• Supplied data:

__________

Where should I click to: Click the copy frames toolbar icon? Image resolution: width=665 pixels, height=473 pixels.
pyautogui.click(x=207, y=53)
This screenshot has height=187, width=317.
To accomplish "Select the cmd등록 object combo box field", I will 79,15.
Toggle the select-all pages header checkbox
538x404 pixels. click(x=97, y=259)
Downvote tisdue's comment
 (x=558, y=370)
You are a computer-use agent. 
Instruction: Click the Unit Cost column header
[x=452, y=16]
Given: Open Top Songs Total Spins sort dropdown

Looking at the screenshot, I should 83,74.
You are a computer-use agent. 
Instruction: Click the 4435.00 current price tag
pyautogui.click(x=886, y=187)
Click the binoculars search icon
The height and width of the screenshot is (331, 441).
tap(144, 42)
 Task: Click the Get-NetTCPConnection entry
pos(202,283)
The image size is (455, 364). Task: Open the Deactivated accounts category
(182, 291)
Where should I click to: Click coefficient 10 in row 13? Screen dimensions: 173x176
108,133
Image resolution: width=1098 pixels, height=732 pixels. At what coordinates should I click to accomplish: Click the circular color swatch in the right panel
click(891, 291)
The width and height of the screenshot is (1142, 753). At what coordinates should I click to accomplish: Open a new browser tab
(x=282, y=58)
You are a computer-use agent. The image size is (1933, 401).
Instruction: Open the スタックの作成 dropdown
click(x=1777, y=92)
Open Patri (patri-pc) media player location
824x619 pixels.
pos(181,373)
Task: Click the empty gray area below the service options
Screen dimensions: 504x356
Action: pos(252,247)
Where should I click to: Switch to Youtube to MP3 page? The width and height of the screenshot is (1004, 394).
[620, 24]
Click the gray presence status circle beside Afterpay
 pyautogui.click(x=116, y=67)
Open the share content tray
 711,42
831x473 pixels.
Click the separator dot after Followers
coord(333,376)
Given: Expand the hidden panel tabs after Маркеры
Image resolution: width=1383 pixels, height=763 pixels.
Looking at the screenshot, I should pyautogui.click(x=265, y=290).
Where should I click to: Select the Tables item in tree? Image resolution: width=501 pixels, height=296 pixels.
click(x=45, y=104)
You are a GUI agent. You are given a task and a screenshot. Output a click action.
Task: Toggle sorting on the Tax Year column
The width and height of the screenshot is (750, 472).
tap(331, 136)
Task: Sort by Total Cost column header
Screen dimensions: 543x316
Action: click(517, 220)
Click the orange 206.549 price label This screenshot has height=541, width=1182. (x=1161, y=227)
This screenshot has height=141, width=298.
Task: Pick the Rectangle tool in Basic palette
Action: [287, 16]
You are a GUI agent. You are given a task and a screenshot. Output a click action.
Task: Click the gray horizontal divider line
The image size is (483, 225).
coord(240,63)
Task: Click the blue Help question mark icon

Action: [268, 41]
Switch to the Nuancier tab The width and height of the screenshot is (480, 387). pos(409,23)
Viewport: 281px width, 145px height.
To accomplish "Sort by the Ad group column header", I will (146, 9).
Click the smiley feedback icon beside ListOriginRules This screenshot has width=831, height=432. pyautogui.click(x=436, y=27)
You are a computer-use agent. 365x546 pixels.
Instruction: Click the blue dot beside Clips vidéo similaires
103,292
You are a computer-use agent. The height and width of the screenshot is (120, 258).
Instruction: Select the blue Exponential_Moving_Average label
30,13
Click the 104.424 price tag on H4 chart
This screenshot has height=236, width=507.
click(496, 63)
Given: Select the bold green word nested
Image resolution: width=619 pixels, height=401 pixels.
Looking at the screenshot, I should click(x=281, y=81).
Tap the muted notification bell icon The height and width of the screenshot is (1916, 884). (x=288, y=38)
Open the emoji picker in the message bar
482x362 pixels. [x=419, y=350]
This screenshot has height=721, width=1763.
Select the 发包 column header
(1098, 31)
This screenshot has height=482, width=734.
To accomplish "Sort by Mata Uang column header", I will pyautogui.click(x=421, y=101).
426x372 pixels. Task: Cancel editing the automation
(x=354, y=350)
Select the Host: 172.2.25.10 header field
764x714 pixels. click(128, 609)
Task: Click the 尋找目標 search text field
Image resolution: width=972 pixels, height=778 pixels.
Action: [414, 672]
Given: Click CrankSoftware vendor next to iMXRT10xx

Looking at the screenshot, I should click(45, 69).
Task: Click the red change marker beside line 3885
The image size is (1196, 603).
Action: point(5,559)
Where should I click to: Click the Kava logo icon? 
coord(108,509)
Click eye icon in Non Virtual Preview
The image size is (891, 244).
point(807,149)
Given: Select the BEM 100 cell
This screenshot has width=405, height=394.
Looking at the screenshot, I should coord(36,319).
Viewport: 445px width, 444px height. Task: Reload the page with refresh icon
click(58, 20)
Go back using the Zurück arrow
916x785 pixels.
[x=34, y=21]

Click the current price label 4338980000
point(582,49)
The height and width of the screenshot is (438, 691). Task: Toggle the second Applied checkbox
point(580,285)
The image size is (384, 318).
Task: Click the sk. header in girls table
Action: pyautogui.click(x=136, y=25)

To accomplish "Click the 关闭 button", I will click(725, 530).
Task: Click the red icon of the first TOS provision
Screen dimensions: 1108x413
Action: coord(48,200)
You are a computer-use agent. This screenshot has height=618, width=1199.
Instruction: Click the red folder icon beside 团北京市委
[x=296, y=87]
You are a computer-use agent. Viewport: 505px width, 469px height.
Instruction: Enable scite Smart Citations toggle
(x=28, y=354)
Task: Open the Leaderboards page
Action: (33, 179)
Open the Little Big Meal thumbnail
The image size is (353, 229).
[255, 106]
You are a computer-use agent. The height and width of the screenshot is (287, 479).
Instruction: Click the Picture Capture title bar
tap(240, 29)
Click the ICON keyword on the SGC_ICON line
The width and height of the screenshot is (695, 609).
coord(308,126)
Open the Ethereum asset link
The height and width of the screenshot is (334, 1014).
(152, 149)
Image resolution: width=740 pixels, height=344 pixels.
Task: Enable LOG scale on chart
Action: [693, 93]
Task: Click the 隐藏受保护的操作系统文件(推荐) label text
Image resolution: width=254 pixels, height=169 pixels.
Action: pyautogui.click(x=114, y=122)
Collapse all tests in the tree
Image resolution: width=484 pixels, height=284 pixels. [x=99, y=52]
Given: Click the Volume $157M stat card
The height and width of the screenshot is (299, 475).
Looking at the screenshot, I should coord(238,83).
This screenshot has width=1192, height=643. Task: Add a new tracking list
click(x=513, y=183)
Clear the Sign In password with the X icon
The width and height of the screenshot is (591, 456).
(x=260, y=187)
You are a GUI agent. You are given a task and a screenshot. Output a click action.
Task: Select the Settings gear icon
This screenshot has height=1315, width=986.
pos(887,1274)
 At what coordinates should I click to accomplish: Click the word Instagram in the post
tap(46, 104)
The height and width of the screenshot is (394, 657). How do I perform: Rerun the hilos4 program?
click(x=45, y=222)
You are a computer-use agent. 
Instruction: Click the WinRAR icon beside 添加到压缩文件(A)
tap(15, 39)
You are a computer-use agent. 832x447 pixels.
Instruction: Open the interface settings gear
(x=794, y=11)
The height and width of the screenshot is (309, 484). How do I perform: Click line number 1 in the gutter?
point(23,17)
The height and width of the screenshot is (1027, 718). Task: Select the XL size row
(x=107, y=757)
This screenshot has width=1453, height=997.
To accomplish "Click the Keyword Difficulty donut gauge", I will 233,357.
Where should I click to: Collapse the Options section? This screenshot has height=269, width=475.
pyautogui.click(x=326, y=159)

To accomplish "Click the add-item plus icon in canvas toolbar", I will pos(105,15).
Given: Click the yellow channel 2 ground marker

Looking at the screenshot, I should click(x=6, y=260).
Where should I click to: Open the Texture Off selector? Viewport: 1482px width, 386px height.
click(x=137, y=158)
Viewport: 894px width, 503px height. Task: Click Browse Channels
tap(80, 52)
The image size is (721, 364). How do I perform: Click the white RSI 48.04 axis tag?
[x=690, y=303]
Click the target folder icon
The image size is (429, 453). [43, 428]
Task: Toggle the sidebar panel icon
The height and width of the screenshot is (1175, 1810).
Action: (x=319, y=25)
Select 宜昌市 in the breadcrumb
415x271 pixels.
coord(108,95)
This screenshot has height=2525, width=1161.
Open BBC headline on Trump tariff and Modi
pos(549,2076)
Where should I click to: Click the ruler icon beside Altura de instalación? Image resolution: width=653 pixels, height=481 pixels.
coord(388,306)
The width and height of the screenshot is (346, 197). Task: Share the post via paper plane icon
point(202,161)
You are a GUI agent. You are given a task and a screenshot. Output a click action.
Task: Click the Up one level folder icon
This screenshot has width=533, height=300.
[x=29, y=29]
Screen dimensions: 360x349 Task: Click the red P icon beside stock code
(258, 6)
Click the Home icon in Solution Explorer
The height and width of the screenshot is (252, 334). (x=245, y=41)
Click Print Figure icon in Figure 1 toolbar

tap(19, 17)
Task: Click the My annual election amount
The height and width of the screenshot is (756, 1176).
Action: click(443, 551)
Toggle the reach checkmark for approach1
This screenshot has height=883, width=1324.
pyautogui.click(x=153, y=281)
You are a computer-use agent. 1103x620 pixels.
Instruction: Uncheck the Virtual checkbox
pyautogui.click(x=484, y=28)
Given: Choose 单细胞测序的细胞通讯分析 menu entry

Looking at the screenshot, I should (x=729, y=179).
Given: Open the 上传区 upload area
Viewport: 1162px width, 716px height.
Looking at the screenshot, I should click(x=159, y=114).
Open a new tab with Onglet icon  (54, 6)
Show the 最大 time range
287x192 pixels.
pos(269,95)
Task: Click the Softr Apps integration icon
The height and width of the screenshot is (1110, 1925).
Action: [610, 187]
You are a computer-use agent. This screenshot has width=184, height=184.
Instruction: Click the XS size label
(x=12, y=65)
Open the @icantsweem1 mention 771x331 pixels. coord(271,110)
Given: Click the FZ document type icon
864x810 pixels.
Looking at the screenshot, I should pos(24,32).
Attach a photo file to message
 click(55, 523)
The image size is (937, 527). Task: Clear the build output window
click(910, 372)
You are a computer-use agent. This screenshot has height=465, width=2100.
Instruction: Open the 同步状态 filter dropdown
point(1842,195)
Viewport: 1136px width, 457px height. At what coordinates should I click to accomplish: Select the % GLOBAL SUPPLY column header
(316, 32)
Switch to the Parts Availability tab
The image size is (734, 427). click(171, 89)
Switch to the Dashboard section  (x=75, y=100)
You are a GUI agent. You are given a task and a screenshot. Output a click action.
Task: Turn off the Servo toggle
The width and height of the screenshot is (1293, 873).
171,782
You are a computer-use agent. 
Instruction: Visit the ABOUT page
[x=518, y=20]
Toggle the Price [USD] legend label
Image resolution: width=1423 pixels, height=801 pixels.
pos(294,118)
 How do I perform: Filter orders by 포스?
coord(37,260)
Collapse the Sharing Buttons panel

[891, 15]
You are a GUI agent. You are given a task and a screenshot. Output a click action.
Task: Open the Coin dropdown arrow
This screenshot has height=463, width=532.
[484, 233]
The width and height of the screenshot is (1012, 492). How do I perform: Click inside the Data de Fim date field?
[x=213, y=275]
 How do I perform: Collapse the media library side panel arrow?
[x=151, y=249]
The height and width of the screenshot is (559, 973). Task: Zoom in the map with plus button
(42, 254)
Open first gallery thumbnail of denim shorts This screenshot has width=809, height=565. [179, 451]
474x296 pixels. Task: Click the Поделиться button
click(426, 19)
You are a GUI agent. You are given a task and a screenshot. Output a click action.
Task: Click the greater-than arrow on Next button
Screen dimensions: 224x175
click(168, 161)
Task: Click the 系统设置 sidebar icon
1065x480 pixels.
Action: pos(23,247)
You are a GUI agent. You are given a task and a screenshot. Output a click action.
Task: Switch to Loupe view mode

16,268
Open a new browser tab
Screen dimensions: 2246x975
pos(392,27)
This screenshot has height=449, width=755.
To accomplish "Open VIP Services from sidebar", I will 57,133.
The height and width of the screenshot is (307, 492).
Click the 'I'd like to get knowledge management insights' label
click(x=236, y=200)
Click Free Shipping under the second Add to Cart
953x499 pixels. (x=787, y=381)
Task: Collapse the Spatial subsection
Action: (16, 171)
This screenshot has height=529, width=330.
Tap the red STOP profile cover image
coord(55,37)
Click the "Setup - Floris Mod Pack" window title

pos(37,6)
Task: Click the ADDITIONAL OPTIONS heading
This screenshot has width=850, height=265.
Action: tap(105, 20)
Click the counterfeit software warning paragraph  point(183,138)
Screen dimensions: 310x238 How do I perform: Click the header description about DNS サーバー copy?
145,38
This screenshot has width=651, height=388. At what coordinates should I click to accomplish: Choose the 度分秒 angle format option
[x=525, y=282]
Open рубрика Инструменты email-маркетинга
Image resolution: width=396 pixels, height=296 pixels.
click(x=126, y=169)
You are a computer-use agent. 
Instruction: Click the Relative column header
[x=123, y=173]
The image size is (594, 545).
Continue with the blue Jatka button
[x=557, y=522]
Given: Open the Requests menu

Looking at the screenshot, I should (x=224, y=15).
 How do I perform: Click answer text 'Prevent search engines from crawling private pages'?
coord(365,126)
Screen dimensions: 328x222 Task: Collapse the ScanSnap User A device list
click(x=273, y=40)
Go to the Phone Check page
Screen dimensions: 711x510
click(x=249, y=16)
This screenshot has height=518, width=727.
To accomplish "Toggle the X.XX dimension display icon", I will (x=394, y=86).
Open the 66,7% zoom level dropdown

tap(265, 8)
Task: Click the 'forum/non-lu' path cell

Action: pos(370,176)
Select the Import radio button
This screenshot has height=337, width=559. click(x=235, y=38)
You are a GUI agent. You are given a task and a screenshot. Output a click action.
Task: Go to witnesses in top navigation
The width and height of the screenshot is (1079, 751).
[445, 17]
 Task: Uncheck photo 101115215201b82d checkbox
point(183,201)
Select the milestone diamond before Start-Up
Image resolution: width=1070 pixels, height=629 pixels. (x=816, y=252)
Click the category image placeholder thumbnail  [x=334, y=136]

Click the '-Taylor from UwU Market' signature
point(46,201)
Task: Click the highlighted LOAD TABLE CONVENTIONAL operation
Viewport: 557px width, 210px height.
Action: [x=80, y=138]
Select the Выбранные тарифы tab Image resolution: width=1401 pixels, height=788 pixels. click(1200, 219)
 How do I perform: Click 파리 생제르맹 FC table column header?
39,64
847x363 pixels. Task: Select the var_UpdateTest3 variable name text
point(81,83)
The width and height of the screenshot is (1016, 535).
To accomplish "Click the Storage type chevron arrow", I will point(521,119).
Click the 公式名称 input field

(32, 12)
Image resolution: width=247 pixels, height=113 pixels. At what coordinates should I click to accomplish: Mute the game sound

__________

• Given exercise: Please rewrite everything from the first line above down to the line containing "Looking at the screenshot, I should 83,74.", both included, as a JSON list of strings with one string per line, skipping blank lines.

• Answer for the task:
[
  "Where should I click to: Click the copy frames toolbar icon? Image resolution: width=665 pixels, height=473 pixels.",
  "pyautogui.click(x=207, y=53)",
  "This screenshot has height=187, width=317.",
  "To accomplish \"Select the cmd등록 object combo box field\", I will 79,15.",
  "Toggle the select-all pages header checkbox",
  "538x404 pixels. click(x=97, y=259)",
  "Downvote tisdue's comment",
  " (x=558, y=370)",
  "You are a computer-use agent. ",
  "Instruction: Click the Unit Cost column header",
  "[x=452, y=16]",
  "Given: Open Top Songs Total Spins sort dropdown",
  "Looking at the screenshot, I should 83,74."
]